TotalEnergies has formalised its 10% stake in the development of the fourth liquefaction train of the Rio Grande LNG project, located in southern Texas. This new train, with a capacity of 6 million tonnes per year, will bring the plant’s total capacity to approximately 24 million tonnes per year (Mtpa) by 2030.
A financing structure backed by international capital partnerships
The final investment decision was made jointly by the project shareholders: NextDecade Corporation (40%), Global Infrastructure Partners (36.9%), GIC (7.9%), Mubadala (5.2%), and TotalEnergies. Financing for Train 4 will be secured with 40% in equity and 60% through debt.
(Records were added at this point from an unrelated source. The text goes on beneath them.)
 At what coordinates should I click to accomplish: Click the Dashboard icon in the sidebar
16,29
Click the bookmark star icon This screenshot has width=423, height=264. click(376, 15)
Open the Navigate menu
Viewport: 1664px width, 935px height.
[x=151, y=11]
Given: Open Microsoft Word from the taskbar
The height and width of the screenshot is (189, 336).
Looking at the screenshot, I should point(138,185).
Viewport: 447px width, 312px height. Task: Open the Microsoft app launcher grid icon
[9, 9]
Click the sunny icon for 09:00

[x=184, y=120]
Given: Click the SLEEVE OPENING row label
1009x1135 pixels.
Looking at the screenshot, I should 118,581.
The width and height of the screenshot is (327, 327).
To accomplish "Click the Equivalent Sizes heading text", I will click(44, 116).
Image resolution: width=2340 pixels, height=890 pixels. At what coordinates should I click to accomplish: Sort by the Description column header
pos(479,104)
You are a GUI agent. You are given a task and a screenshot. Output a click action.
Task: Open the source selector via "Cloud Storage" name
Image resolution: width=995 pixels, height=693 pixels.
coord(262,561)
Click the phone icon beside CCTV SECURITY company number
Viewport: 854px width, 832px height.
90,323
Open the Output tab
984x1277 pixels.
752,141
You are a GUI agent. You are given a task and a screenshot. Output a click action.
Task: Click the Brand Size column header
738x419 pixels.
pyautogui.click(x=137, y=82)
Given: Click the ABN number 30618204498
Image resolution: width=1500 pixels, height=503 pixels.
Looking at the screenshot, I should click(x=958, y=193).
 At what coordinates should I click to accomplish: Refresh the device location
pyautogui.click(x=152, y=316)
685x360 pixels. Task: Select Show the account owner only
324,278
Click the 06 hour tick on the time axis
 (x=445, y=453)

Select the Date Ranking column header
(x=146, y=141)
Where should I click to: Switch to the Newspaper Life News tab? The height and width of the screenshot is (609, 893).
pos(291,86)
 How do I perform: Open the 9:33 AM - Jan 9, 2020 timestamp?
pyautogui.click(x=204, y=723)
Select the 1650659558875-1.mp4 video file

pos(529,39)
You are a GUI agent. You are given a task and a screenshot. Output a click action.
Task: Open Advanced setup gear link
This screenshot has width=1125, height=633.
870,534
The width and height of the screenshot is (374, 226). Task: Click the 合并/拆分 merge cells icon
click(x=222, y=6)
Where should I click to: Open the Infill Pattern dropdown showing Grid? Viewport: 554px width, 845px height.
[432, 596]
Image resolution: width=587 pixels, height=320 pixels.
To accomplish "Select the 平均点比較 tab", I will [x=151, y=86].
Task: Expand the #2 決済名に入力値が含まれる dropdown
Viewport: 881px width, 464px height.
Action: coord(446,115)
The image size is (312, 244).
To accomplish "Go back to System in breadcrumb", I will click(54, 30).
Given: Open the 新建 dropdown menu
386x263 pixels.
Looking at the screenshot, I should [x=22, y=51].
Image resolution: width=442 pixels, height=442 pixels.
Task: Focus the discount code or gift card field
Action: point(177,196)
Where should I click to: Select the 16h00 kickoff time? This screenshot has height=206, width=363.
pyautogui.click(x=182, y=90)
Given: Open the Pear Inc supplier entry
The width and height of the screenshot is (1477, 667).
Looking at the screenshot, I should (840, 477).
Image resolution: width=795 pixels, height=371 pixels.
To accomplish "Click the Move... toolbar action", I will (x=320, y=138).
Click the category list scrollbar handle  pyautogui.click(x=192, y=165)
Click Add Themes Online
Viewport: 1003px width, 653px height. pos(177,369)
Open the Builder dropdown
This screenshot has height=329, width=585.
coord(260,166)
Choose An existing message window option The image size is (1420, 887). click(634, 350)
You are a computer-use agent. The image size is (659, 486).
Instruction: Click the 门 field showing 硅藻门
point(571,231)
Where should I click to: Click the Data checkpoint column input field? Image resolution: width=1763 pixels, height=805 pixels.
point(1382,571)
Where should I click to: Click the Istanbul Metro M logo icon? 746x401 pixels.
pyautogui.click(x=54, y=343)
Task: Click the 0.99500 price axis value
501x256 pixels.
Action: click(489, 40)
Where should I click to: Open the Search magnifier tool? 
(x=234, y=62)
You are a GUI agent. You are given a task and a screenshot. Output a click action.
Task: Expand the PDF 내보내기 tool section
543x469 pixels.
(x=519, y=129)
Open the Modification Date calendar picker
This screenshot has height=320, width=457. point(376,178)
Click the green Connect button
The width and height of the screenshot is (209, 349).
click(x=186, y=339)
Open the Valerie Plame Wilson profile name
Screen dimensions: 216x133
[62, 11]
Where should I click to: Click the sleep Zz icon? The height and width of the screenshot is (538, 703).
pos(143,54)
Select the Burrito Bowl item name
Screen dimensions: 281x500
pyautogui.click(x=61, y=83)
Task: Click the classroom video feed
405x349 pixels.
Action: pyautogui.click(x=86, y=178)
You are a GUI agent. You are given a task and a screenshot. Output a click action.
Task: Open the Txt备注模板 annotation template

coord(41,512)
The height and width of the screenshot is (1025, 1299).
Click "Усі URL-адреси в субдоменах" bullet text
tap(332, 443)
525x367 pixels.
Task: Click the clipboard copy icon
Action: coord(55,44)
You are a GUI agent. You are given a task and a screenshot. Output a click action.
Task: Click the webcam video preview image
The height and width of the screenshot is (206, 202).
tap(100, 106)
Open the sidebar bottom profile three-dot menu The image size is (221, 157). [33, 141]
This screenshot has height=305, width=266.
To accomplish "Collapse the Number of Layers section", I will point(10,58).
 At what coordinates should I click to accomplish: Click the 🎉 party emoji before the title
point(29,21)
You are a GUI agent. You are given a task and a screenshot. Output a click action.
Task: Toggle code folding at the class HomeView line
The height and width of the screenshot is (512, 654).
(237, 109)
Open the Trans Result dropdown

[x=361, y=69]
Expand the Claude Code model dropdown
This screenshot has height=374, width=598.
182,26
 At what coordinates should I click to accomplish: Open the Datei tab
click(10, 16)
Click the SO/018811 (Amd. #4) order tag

In addition to its direct stake, TotalEnergies also holds nearly 7% indirectly through its 17.1% shareholding in NextDecade.
Guaranteed access to 1.5 Mtpa of LNG over 20 years
TotalEnergies has signed a long-term sale and purchase agreement (SPA) for 1.5 Mtpa of liquefied natural gas (LNG) from this new train over a 20-year period. This volume adds to the 5.4 Mtpa already contracted under the project’s first phase, which includes three trains currently under construction and scheduled to begin operations in 2027.
A strategic lever to consolidate global market share
With this new operation, TotalEnergies expects to surpass 16 Mtpa of LNG exports from the United States by 2030. The French company aims to maintain a 10% global market share in the LNG sector. In 2024, TotalEnergies sold 40 Mt of LNG, supported by an integrated supply chain covering production, transport, trading, and access to more than 20 Mtpa of regasification capacity in Europe.
Texas as a strategic platform for LNG exports
The Rio Grande LNG project is a key component of TotalEnergies’ growth strategy in LNG. Located near the abundant gas resources of the Permian Basin, the site benefits from competitive production costs. By participating in the development of Train 4, TotalEnergies continues to anchor itself in a key area for exports to Asian and European markets.